We wanted to serve the whole community and not just a part of it. Our intention was to bring the dream of this organization which is loving, caring, compassion and joyful service.

We are very disappointed and sorry that an opportunity to serve this community has been dashed. Before we left, we brought on a new member, Buster, who is doing his best to keep the dream alive.

While moving ourselves to Martinsburg, we leave a part of our hearts here in Pocahontas County.

We will miss you.

We love the people of Pocahontas County and we wish you God speed.

Wildman and Elisa Adams



Dear Editor:

The proposed birthplace of Rivers National Monument has caused considerable public debate. Those for and against the proposal have discussed the management expected for the area.

In reality, no one knows because the plan won’t be written until and unless the area is established. You are asked to trust the government.

Hopefully you know how stupid that would be.

You can be assured use of the area will be more restricted than it is currently. If you doubt that, look at the other special areas in the state and see how restrictions have affected use of the areas.

Supporters of the proposed area assure you that little would change. If you believe that, go to the New River National River area and see how use is restricted. The amount of ramps you can dig is severely restricted and digging ginseng is prohibited. Other examples are the Canaan Valley National Wildlife Refuge and the several Wilderness Areas in the state.

These areas were established solely to restrict certain users. If there will be no significant changes in management in the proposed area why would anyone support it. Many of you may not know that the major groups supporting this proposal have worked for years to make the Monongahela National Forest a National Park. Each time they succeed in getting an area set aside, they are one step closer to their goal. National Park status would severely restrict your activities and the Park Service confiscates private land inside the park boundaries.

Huge economic benefits are always predicted by supporters.

I’m sure you have noticed how Marlinton and Richwood have boomed since the Cranberry Wilderness Area was established.

The people using Wilderness Areas don’t stay at local motels or eat at local restaurants. They sleep in their cars or tents or under a rock or behind a bush. They bring everything they need with them. They leave the area having spent little in the local area.
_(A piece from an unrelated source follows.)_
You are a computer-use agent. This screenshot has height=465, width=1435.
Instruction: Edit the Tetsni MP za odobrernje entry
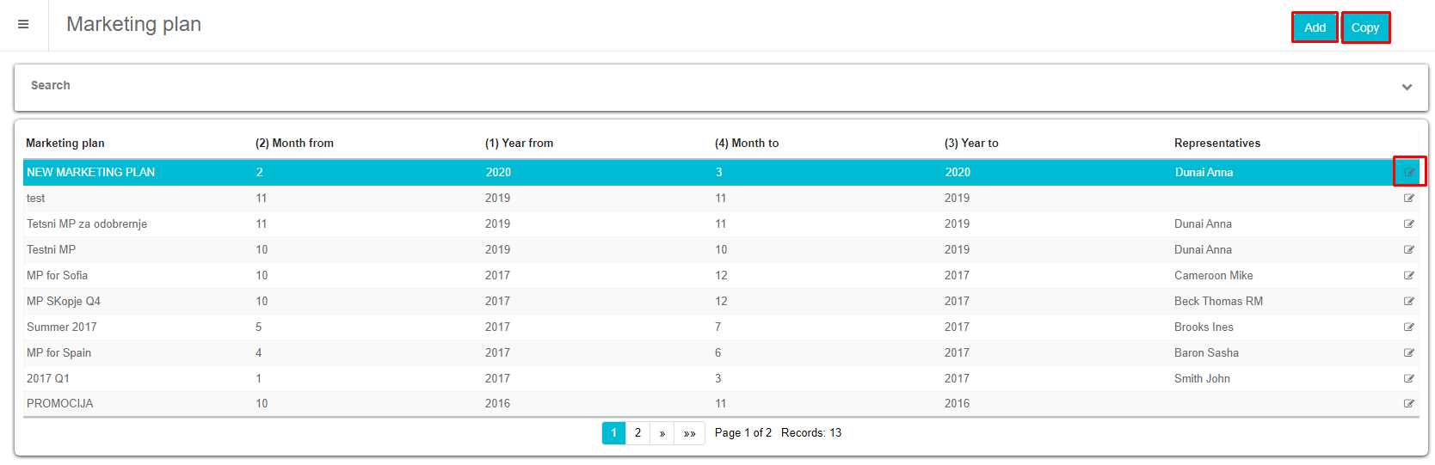tap(1409, 224)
Remember to never, ever give the government more control over your life than it already has. National Forest management may not be perfect but it is far better than what will replace it if the new area is established.

Just because you haven’t heard much lately about the proposed Birthplace of Rivers National Monument, don’t think it has gone away.

The supporters are working 24/7 behind the scene to get the area established. If you doubt that, look at their excellent website at and beware.